• YOUR OBJECTIVE:
Output the data that follows exactly, line for line.

• THE DATA:
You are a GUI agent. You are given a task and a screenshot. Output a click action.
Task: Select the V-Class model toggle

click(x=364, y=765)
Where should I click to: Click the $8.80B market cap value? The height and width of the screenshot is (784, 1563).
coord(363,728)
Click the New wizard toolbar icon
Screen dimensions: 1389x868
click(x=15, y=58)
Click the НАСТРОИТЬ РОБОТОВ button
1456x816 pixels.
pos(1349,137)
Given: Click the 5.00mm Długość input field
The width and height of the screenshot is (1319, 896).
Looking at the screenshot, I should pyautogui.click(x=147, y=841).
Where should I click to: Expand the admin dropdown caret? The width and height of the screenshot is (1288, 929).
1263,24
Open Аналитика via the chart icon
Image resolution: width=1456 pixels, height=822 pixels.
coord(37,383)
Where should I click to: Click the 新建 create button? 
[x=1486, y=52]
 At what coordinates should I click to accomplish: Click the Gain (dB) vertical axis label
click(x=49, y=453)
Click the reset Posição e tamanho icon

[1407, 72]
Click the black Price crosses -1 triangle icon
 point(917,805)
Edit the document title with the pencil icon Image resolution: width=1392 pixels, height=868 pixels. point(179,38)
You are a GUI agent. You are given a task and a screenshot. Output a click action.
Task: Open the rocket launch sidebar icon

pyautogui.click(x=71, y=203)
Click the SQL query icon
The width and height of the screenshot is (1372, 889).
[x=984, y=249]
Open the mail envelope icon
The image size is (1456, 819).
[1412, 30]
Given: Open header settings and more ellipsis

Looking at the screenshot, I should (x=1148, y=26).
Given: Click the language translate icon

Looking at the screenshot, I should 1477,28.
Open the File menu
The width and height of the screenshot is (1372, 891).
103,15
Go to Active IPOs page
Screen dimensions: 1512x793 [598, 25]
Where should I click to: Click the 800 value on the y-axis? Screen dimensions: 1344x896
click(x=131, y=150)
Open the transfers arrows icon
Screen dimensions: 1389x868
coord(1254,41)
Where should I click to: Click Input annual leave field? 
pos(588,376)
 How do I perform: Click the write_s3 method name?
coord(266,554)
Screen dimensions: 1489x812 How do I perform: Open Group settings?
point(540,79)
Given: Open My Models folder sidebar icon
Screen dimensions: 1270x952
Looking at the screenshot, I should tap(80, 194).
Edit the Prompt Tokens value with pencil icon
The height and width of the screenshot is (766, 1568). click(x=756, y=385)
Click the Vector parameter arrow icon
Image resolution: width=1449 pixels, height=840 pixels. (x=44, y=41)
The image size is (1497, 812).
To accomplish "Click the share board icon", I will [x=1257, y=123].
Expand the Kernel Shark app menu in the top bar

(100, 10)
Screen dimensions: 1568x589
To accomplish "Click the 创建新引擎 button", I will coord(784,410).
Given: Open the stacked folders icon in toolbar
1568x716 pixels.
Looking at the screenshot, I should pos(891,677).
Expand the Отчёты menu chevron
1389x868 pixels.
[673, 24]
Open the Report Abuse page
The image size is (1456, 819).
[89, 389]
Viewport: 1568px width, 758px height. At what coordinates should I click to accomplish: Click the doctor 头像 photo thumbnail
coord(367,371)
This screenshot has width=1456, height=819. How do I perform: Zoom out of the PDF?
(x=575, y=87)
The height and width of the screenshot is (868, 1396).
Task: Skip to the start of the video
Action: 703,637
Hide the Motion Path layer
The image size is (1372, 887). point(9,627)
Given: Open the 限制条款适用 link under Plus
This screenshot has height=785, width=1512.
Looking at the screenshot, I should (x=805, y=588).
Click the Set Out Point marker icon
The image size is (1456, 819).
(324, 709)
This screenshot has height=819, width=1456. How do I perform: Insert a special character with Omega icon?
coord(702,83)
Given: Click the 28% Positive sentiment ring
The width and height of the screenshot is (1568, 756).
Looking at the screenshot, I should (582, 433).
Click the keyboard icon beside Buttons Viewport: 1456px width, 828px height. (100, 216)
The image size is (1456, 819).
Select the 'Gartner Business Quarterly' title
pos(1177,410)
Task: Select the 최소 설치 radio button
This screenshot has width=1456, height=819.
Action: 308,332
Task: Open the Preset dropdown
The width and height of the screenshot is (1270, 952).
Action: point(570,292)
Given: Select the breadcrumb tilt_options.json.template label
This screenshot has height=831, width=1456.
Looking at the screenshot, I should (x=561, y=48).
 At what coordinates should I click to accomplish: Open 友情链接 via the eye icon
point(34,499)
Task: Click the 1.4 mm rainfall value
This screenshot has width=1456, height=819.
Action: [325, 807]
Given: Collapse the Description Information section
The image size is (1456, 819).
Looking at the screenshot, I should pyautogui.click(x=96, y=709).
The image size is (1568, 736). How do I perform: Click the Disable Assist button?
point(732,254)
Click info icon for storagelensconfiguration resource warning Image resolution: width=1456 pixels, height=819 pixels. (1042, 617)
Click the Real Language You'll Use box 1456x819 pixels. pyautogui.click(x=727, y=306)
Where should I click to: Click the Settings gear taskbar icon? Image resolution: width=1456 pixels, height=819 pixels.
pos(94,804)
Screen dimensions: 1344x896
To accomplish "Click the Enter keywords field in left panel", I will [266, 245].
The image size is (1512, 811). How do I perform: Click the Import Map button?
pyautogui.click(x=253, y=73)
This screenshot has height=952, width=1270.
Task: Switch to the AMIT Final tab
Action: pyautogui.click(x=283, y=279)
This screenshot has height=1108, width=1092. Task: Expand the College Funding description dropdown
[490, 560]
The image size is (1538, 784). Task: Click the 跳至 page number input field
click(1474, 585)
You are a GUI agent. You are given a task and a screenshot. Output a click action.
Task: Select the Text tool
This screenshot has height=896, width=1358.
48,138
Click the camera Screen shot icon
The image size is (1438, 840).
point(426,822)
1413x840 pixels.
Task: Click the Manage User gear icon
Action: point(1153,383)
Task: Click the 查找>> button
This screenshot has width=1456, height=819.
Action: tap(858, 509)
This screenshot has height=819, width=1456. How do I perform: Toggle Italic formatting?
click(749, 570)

• WRITTEN RESPONSE:
You are a GUI agent. You are given a task and a screenshot. Output a click action.
Task: Select the V-Class model toggle

click(x=364, y=765)
Where should I click to: Click the $8.80B market cap value? The height and width of the screenshot is (784, 1563).
coord(363,728)
Click the New wizard toolbar icon
Screen dimensions: 1389x868
click(x=15, y=58)
Click the НАСТРОИТЬ РОБОТОВ button
1456x816 pixels.
pos(1349,137)
Given: Click the 5.00mm Długość input field
The width and height of the screenshot is (1319, 896).
Looking at the screenshot, I should pyautogui.click(x=147, y=841).
Where should I click to: Expand the admin dropdown caret? The width and height of the screenshot is (1288, 929).
1263,24
Open Аналитика via the chart icon
Image resolution: width=1456 pixels, height=822 pixels.
coord(37,383)
Where should I click to: Click the 新建 create button? 
[x=1486, y=52]
 At what coordinates should I click to accomplish: Click the Gain (dB) vertical axis label
click(x=49, y=453)
Click the reset Posição e tamanho icon

[1407, 72]
Click the black Price crosses -1 triangle icon
 point(917,805)
Edit the document title with the pencil icon Image resolution: width=1392 pixels, height=868 pixels. point(179,38)
You are a GUI agent. You are given a task and a screenshot. Output a click action.
Task: Open the rocket launch sidebar icon

pyautogui.click(x=71, y=203)
Click the SQL query icon
The width and height of the screenshot is (1372, 889).
[x=984, y=249]
Open the mail envelope icon
The image size is (1456, 819).
[1412, 30]
Given: Open header settings and more ellipsis

Looking at the screenshot, I should (x=1148, y=26).
Given: Click the language translate icon

Looking at the screenshot, I should 1477,28.
Open the File menu
The width and height of the screenshot is (1372, 891).
103,15
Go to Active IPOs page
Screen dimensions: 1512x793 [598, 25]
Where should I click to: Click the 800 value on the y-axis? Screen dimensions: 1344x896
click(x=131, y=150)
Open the transfers arrows icon
Screen dimensions: 1389x868
coord(1254,41)
Where should I click to: Click Input annual leave field? 
pos(588,376)
 How do I perform: Click the write_s3 method name?
coord(266,554)
Screen dimensions: 1489x812 How do I perform: Open Group settings?
point(540,79)
Given: Open My Models folder sidebar icon
Screen dimensions: 1270x952
Looking at the screenshot, I should tap(80, 194).
Edit the Prompt Tokens value with pencil icon
The height and width of the screenshot is (766, 1568). click(x=756, y=385)
Click the Vector parameter arrow icon
Image resolution: width=1449 pixels, height=840 pixels. (x=44, y=41)
The image size is (1497, 812).
To accomplish "Click the share board icon", I will [x=1257, y=123].
Expand the Kernel Shark app menu in the top bar

(100, 10)
Screen dimensions: 1568x589
To accomplish "Click the 创建新引擎 button", I will coord(784,410).
Given: Open the stacked folders icon in toolbar
1568x716 pixels.
Looking at the screenshot, I should pos(891,677).
Expand the Отчёты menu chevron
1389x868 pixels.
[673, 24]
Open the Report Abuse page
The image size is (1456, 819).
[89, 389]
Viewport: 1568px width, 758px height. At what coordinates should I click to accomplish: Click the doctor 头像 photo thumbnail
coord(367,371)
This screenshot has width=1456, height=819. How do I perform: Zoom out of the PDF?
(x=575, y=87)
The height and width of the screenshot is (868, 1396).
Task: Skip to the start of the video
Action: 703,637
Hide the Motion Path layer
The image size is (1372, 887). point(9,627)
Given: Open the 限制条款适用 link under Plus
This screenshot has height=785, width=1512.
Looking at the screenshot, I should (x=805, y=588).
Click the Set Out Point marker icon
The image size is (1456, 819).
(324, 709)
This screenshot has height=819, width=1456. How do I perform: Insert a special character with Omega icon?
coord(702,83)
Given: Click the 28% Positive sentiment ring
The width and height of the screenshot is (1568, 756).
Looking at the screenshot, I should (582, 433).
Click the keyboard icon beside Buttons Viewport: 1456px width, 828px height. (100, 216)
The image size is (1456, 819).
Select the 'Gartner Business Quarterly' title
pos(1177,410)
Task: Select the 최소 설치 radio button
This screenshot has width=1456, height=819.
Action: 308,332
Task: Open the Preset dropdown
The width and height of the screenshot is (1270, 952).
Action: point(570,292)
Given: Select the breadcrumb tilt_options.json.template label
This screenshot has height=831, width=1456.
Looking at the screenshot, I should (x=561, y=48).
 At what coordinates should I click to accomplish: Open 友情链接 via the eye icon
point(34,499)
Task: Click the 1.4 mm rainfall value
This screenshot has width=1456, height=819.
Action: [325, 807]
Given: Collapse the Description Information section
The image size is (1456, 819).
Looking at the screenshot, I should pyautogui.click(x=96, y=709).
The image size is (1568, 736). How do I perform: Click the Disable Assist button?
point(732,254)
Click info icon for storagelensconfiguration resource warning Image resolution: width=1456 pixels, height=819 pixels. (1042, 617)
Click the Real Language You'll Use box 1456x819 pixels. pyautogui.click(x=727, y=306)
Where should I click to: Click the Settings gear taskbar icon? Image resolution: width=1456 pixels, height=819 pixels.
pos(94,804)
Screen dimensions: 1344x896
To accomplish "Click the Enter keywords field in left panel", I will [266, 245].
The image size is (1512, 811). How do I perform: Click the Import Map button?
pyautogui.click(x=253, y=73)
This screenshot has height=952, width=1270.
Task: Switch to the AMIT Final tab
Action: pyautogui.click(x=283, y=279)
This screenshot has height=1108, width=1092. Task: Expand the College Funding description dropdown
[490, 560]
The image size is (1538, 784). Task: Click the 跳至 page number input field
click(1474, 585)
You are a GUI agent. You are given a task and a screenshot. Output a click action.
Task: Select the Text tool
This screenshot has height=896, width=1358.
48,138
Click the camera Screen shot icon
The image size is (1438, 840).
point(426,822)
1413x840 pixels.
Task: Click the Manage User gear icon
Action: point(1153,383)
Task: Click the 查找>> button
This screenshot has width=1456, height=819.
Action: tap(858, 509)
This screenshot has height=819, width=1456. How do I perform: Toggle Italic formatting?
click(749, 570)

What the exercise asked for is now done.